_WHAT IS BEING ASKED:_ Which lines of the records contain the word "computer"? Show each of them.

_SUPPLIED ENTRIES:_
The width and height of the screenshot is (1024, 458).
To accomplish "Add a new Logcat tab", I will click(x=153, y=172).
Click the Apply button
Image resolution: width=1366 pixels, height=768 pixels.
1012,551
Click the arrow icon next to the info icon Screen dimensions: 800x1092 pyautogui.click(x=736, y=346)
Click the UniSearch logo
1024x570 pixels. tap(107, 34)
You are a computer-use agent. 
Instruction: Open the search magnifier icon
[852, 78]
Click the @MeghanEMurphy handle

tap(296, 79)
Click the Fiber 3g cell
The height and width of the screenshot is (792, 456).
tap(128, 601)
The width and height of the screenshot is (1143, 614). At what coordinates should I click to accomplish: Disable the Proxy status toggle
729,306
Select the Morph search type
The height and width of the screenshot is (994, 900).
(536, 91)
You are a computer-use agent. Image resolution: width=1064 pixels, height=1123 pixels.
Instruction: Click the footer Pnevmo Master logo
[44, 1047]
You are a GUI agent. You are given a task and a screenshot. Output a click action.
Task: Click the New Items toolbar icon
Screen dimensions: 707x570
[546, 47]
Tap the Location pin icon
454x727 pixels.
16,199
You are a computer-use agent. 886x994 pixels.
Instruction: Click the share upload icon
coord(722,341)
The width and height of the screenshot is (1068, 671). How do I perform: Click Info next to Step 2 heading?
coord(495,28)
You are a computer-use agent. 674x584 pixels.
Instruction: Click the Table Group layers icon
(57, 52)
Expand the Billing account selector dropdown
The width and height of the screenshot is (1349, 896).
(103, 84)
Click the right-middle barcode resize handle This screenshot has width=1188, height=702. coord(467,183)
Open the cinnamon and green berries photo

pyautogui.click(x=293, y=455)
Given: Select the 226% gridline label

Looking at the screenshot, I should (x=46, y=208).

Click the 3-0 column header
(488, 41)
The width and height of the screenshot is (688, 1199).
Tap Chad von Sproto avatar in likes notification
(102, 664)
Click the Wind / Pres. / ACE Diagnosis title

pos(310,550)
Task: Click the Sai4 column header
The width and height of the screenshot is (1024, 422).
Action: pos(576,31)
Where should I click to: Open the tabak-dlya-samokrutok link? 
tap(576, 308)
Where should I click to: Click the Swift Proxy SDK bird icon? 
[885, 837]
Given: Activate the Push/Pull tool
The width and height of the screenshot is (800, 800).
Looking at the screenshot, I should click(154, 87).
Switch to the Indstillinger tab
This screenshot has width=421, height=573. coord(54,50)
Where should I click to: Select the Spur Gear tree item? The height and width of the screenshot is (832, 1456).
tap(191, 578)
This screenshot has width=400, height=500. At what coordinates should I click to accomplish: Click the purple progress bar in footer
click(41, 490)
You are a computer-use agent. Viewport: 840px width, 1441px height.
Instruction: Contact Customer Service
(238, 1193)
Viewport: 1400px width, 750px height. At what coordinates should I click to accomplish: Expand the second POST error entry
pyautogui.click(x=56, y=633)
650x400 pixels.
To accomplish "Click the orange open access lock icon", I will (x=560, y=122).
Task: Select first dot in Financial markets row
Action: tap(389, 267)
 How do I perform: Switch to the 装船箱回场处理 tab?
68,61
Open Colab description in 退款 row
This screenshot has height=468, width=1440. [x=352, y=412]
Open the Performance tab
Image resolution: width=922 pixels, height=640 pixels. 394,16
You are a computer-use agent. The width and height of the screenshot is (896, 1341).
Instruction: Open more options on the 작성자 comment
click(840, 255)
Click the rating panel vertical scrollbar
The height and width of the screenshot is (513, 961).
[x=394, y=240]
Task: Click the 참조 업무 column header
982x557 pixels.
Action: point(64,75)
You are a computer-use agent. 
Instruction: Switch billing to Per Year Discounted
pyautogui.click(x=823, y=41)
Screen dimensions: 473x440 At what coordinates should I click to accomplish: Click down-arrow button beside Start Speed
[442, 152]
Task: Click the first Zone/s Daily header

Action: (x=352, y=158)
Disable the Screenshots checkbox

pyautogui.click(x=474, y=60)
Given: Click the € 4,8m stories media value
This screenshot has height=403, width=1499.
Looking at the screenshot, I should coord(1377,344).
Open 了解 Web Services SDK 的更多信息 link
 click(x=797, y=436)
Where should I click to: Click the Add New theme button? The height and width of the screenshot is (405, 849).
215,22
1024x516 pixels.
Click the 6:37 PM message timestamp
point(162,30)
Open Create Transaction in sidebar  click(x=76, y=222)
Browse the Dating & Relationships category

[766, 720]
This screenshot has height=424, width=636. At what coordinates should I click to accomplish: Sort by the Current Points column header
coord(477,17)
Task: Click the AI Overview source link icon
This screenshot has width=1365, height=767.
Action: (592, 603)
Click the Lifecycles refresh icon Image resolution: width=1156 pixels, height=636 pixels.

_SOLVED PROBLEM:_
You are a computer-use agent. 
You are a computer-use agent. Image resolution: width=1064 pixels, height=1123 pixels.
You are a computer-use agent. 886x994 pixels.
You are a computer-use agent. 674x584 pixels.
You are a computer-use agent. Viewport: 840px width, 1441px height.
You are a computer-use agent. The width and height of the screenshot is (896, 1341).
You are a computer-use agent. 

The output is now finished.